I believe that the riots occurred when the people realized that the fines were not, in fact, going to be lowered. The 'mistaken belief' got their hopes up, and they rioted when they were told they were mistaken...

CW
Global peak: 2007 - 2010
Global decline rate, Post peak: 2%
Economic response: Severe global recession, ~5 years, then slow recovery

The reason was that they weren't reducing the fines enough:

In the latest case, the catalyst was a purported government document said that fines for having a second child would be reduced to a few dollars from the current minimum of $1,300.

Bah, population won't be a problem soon enough.
http://www.emergencyemail.org/newsemergency/anmviewer.asp?a=197&z=1
DR. JULIE DR. GERBERDING, DIRECTOR, CDC: Good afternoon, and thank you for joining us for this press conference. I'm here today to describe a situation that has involved many public health officials from around the world who acted together to protect people's health in a circumstance where an individual with drug resistant tuberculosis may have served as a source of exposure.

It's obvious that population control wouldn't work in a democratic environment.

Studying the situation and coming to this realisation is what turned Jay Hanson into a doomer. It is possible for humans to come up with solutions, but the imperatives our species have grown up with have made this very unlikely.

On the topic of gas prices, the self styled conservative commentator that comes on CNN mid-evening (Beck, I think his name is) went on a large rant about how we have to do something, a "moon shot effort" to reduce dependency, that some people have technical solutions, that politics and congress are blocking it etc etc (he promised more on that this evening). Lots of awareness that demand is supposed to rise (he quoted the 120 mb/day figures that came up in the studies widely discussed on TOD). Lots of awareness that we are in an energy crisis of unprecedented proportion... ... not a word on the likely inability of the world oil industry to produce 120 md/day under any circumstances, and certainly none on the likelihood that 20 years from now we won't even see production at current levels.

Lots of apparent indulgence of fantasyland pseudoscience, but seemingly no awareness of the real issue, which is limitation of overall supply.

Maybe he just got all that from "supply side economics" which is another name for creating what you need out of nothing.
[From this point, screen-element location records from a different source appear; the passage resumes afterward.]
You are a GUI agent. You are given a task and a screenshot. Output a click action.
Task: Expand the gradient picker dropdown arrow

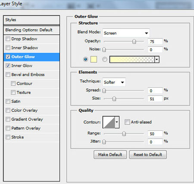coord(157,59)
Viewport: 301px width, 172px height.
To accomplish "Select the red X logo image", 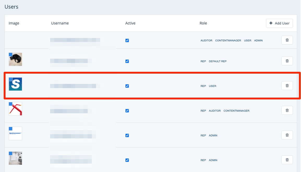I will (15, 109).
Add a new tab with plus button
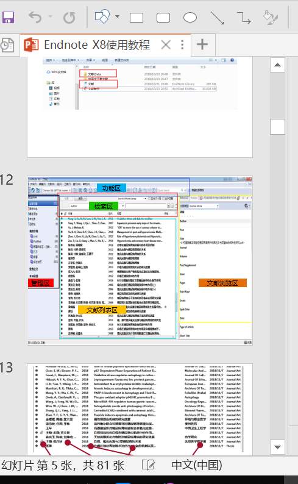298x484 pixels. tap(202, 44)
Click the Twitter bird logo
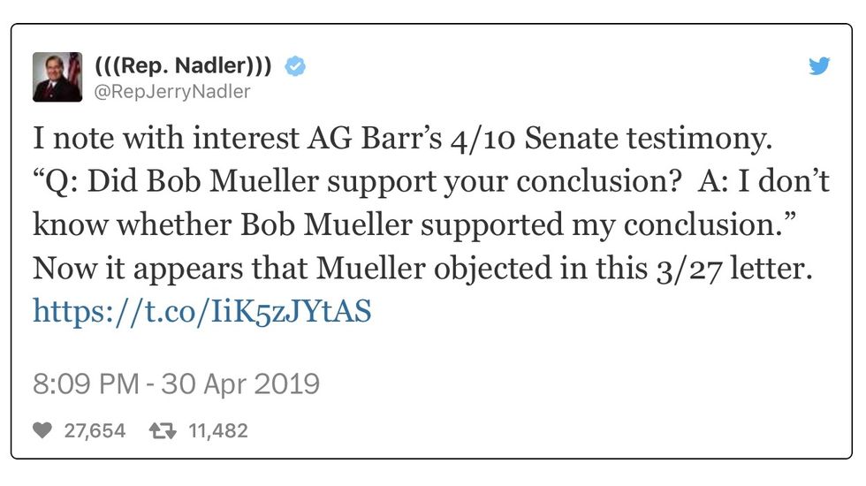866x486 pixels. pos(818,66)
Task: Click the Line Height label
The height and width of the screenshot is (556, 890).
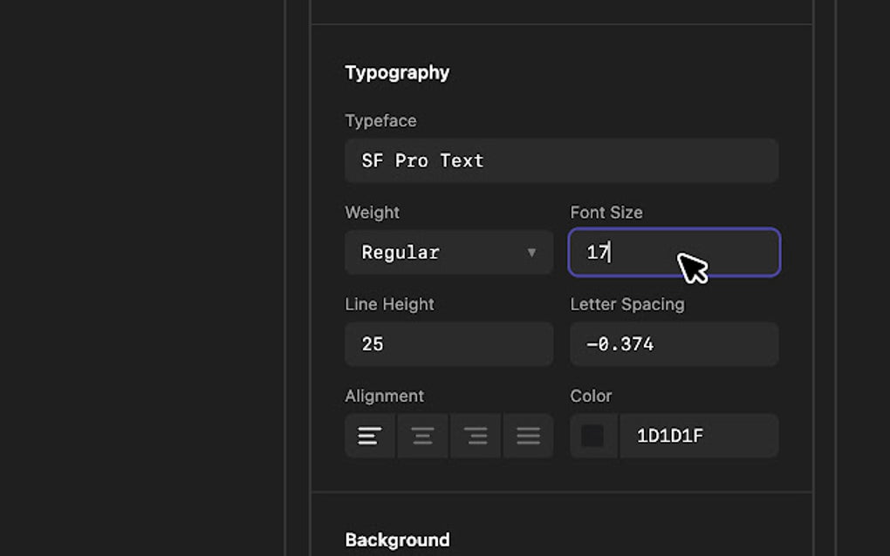Action: (x=389, y=304)
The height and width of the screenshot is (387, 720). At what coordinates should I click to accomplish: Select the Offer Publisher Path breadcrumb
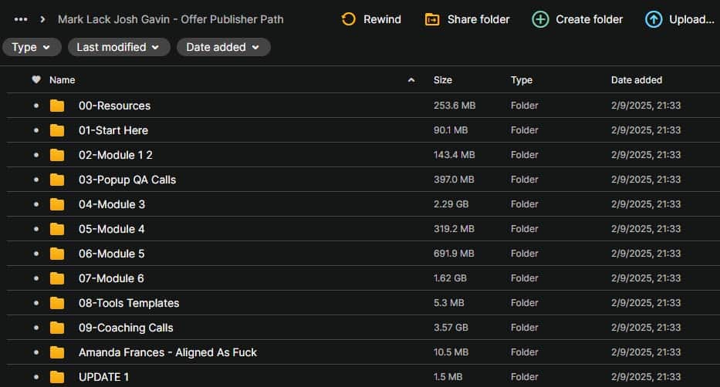point(171,19)
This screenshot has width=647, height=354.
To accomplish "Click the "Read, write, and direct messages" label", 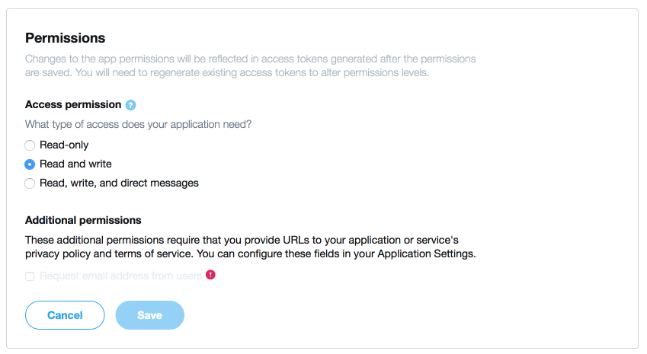I will [x=119, y=183].
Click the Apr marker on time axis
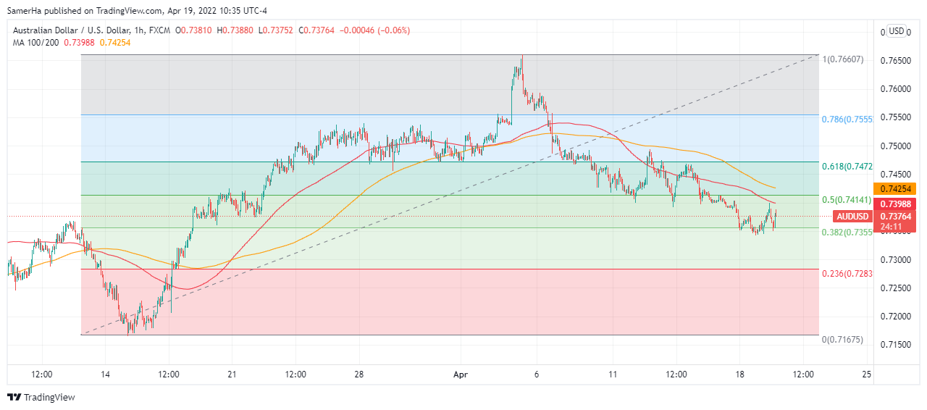927x410 pixels. [x=461, y=375]
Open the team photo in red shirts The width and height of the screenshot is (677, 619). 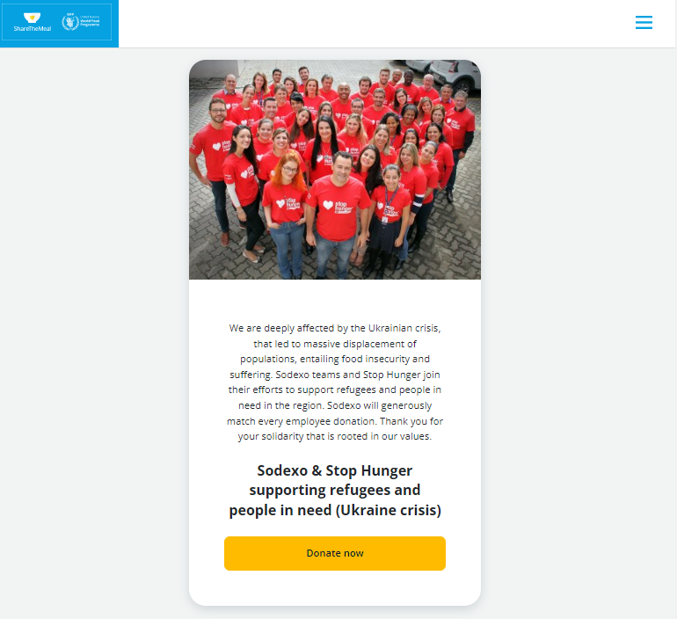tap(335, 169)
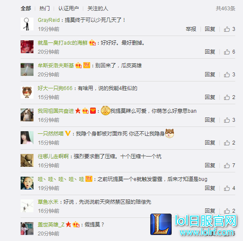Click the 财 badge next to 牟斯妥洛夫斯基

[x=87, y=65]
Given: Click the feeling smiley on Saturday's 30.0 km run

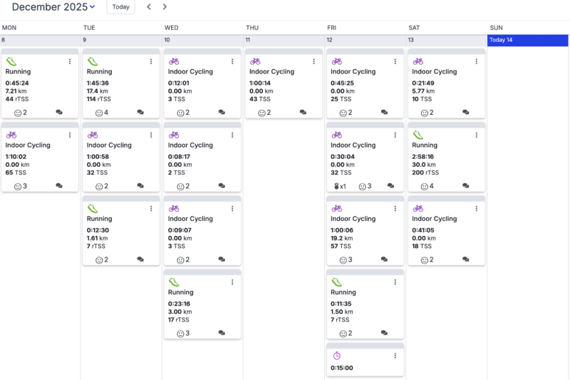Looking at the screenshot, I should (x=424, y=187).
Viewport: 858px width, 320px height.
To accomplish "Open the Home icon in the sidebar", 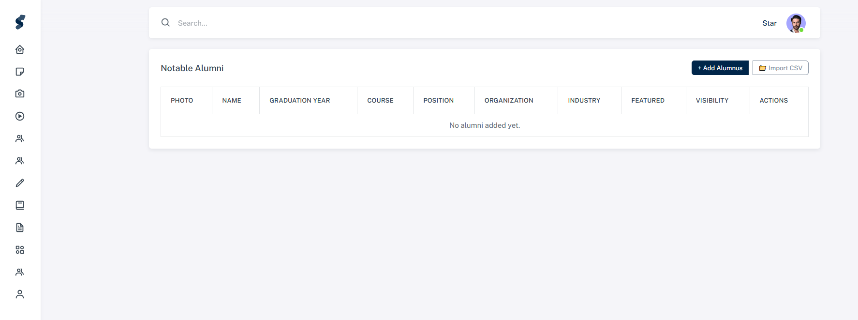I will click(20, 49).

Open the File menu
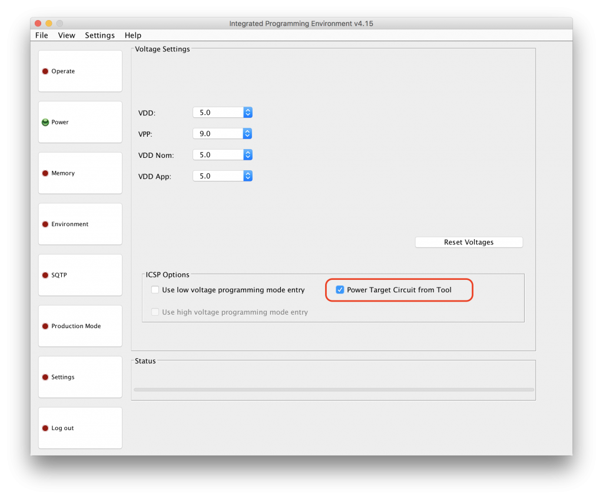[x=42, y=35]
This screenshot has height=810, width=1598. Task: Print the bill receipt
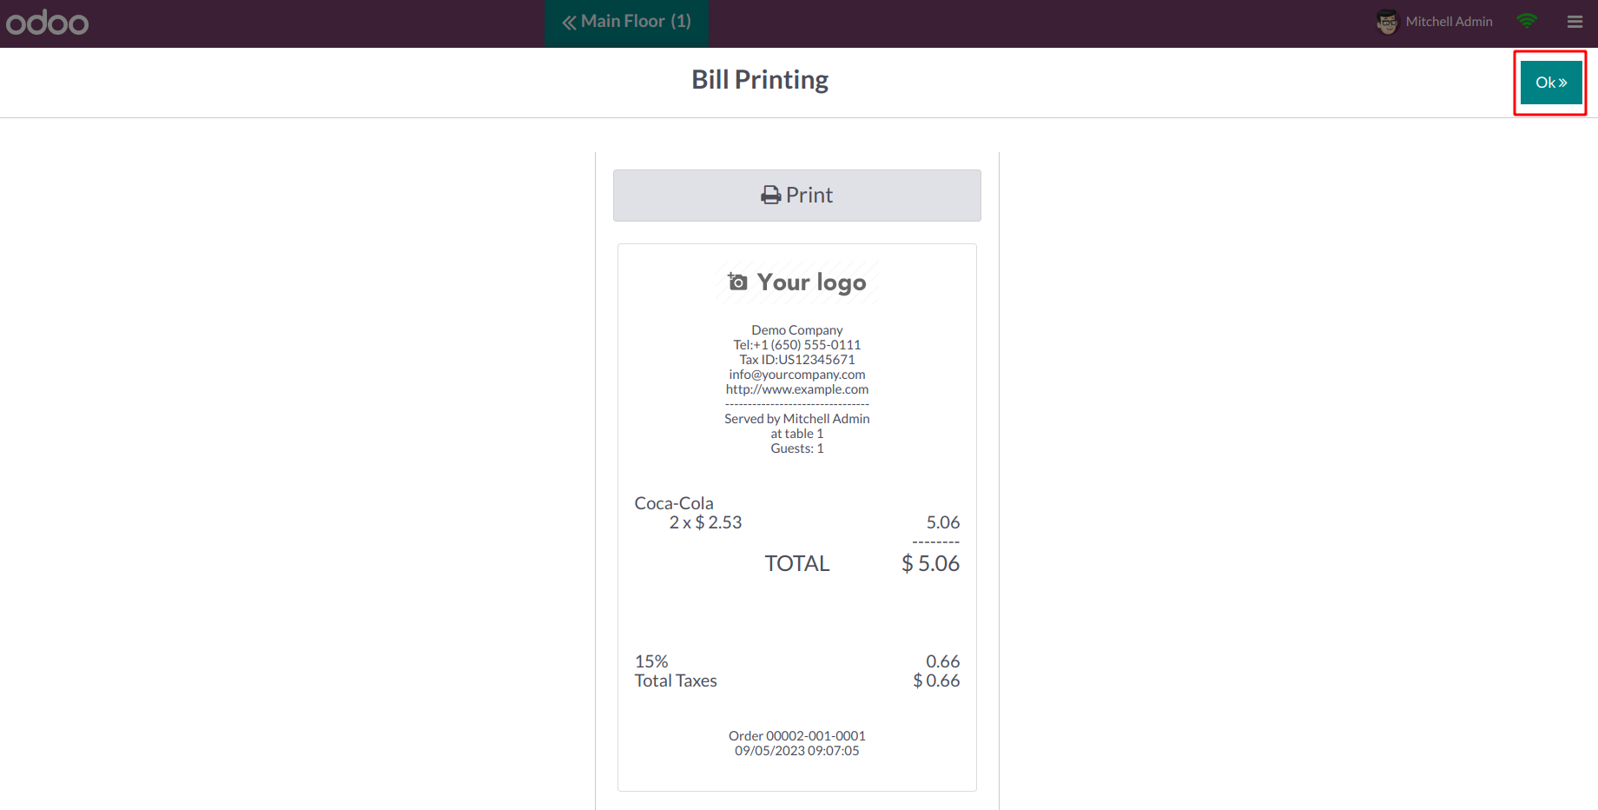[x=797, y=196]
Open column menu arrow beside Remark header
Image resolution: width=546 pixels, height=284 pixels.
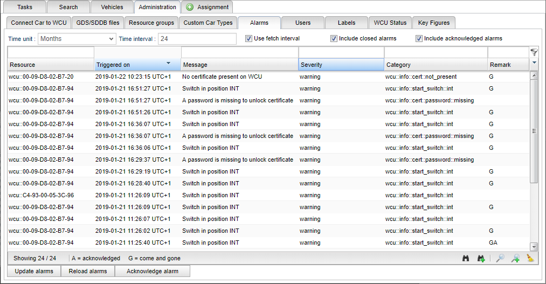(x=534, y=63)
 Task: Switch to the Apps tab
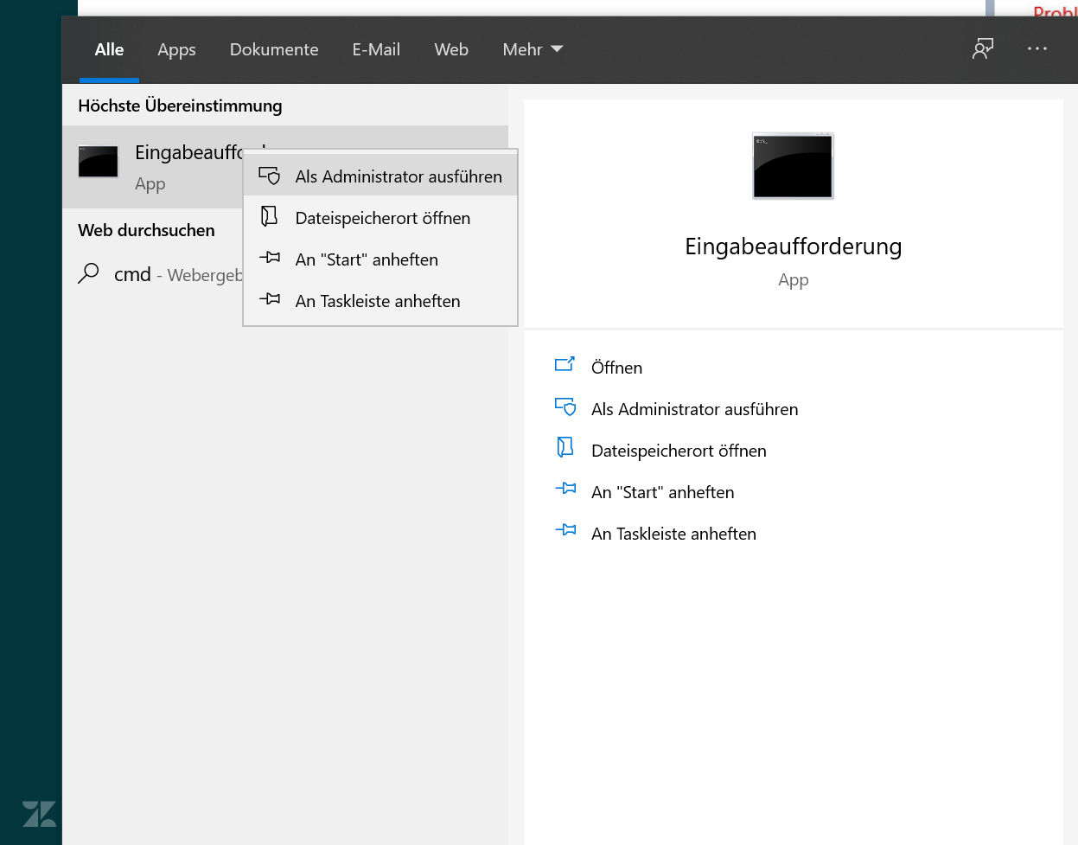176,49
Fiat Lux.

ciao,
Bruce

"DD"

As long he Catholic religion outlaws birth control there will be no controlled
lowering of the planets population!

DD

Ha! Italy has one of the lowest birthrates on the planet, and this right under the nose of 'Il Papa' in the Vatican. Now do you really think (stereotype alert) all those Italians are practicing abstinence?

No, they have an extremely high abortion rate -- they use it for birth control. Hard to imagine the logic that makes abortion less of a sin than birth control though.

If il papa would just tell the world to wrap that rascal it would make such a difference -- on a recent trip to Brazil, looking out from the airplane window at the endless sea of apartment blocks in Sao Paolo, that's all we could think to ourselves.